§ AIM OF THE EXERCISE
Transcribe every line of the records verbatim.

Pixel coordinate grounding data:
################

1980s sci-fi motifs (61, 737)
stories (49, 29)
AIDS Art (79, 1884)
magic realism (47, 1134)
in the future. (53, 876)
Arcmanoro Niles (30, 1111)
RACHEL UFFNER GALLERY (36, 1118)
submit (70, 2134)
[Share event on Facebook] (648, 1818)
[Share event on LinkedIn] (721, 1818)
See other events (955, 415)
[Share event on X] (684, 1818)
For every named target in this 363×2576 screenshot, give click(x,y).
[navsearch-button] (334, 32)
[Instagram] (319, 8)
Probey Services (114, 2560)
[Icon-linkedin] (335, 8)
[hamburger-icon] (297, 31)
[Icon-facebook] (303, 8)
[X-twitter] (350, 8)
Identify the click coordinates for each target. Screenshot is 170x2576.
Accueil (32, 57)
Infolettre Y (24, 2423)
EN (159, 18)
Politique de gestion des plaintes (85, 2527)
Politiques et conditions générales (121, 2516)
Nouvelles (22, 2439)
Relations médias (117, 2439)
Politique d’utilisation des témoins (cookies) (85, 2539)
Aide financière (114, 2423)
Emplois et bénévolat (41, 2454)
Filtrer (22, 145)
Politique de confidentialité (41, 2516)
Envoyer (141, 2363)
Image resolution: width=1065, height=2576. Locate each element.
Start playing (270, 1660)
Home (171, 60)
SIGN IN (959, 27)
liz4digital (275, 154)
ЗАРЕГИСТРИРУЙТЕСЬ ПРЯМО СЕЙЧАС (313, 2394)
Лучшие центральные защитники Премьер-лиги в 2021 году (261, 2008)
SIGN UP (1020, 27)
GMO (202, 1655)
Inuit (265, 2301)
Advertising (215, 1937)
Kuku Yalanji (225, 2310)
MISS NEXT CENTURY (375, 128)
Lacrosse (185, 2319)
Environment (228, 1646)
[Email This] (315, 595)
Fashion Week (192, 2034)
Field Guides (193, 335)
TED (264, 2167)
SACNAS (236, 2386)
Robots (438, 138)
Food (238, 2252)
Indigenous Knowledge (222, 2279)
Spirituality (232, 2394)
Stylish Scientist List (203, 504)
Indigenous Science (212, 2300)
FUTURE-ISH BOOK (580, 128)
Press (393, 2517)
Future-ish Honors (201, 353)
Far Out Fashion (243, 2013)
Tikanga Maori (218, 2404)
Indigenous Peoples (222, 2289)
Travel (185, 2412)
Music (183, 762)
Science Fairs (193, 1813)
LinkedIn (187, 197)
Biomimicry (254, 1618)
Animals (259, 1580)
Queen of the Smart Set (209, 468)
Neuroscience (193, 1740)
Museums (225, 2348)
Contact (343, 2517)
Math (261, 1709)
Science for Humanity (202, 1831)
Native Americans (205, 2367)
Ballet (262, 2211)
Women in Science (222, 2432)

################

§ RESPONSE TO THIS EXERCISE
1980s sci-fi motifs (61, 737)
stories (49, 29)
AIDS Art (79, 1884)
magic realism (47, 1134)
in the future. (53, 876)
Arcmanoro Niles (30, 1111)
RACHEL UFFNER GALLERY (36, 1118)
submit (70, 2134)
[Share event on Facebook] (648, 1818)
[Share event on LinkedIn] (721, 1818)
See other events (955, 415)
[Share event on X] (684, 1818)
For every named target in this 363×2576 screenshot, give click(x,y).
[navsearch-button] (334, 32)
[Instagram] (319, 8)
Probey Services (114, 2560)
[Icon-linkedin] (335, 8)
[hamburger-icon] (297, 31)
[Icon-facebook] (303, 8)
[X-twitter] (350, 8)
Identify the click coordinates for each target. Screenshot is 170x2576.
Accueil (32, 57)
Infolettre Y (24, 2423)
EN (159, 18)
Politique de gestion des plaintes (85, 2527)
Politiques et conditions générales (121, 2516)
Nouvelles (22, 2439)
Relations médias (117, 2439)
Politique d’utilisation des témoins (cookies) (85, 2539)
Aide financière (114, 2423)
Emplois et bénévolat (41, 2454)
Filtrer (22, 145)
Politique de confidentialité (41, 2516)
Envoyer (141, 2363)
Image resolution: width=1065, height=2576. Locate each element.
Start playing (270, 1660)
Home (171, 60)
SIGN IN (959, 27)
liz4digital (275, 154)
ЗАРЕГИСТРИРУЙТЕСЬ ПРЯМО СЕЙЧАС (313, 2394)
Лучшие центральные защитники Премьер-лиги в 2021 году (261, 2008)
SIGN UP (1020, 27)
GMO (202, 1655)
Inuit (265, 2301)
Advertising (215, 1937)
Kuku Yalanji (225, 2310)
MISS NEXT CENTURY (375, 128)
Lacrosse (185, 2319)
Environment (228, 1646)
[Email This] (315, 595)
Fashion Week (192, 2034)
Field Guides (193, 335)
TED (264, 2167)
SACNAS (236, 2386)
Robots (438, 138)
Food (238, 2252)
Indigenous Knowledge (222, 2279)
Spirituality (232, 2394)
Stylish Scientist List (203, 504)
Indigenous Science (212, 2300)
FUTURE-ISH BOOK (580, 128)
Press (393, 2517)
Future-ish Honors (201, 353)
Far Out Fashion (243, 2013)
Tikanga Maori (218, 2404)
Indigenous Peoples (222, 2289)
Travel (185, 2412)
Music (183, 762)
Science Fairs (193, 1813)
LinkedIn (187, 197)
Biomimicry (254, 1618)
Animals (259, 1580)
Queen of the Smart Set (209, 468)
Neuroscience (193, 1740)
Museums (225, 2348)
Contact (343, 2517)
Math (261, 1709)
Science for Humanity (202, 1831)
Native Americans (205, 2367)
Ballet (262, 2211)
Women in Science (222, 2432)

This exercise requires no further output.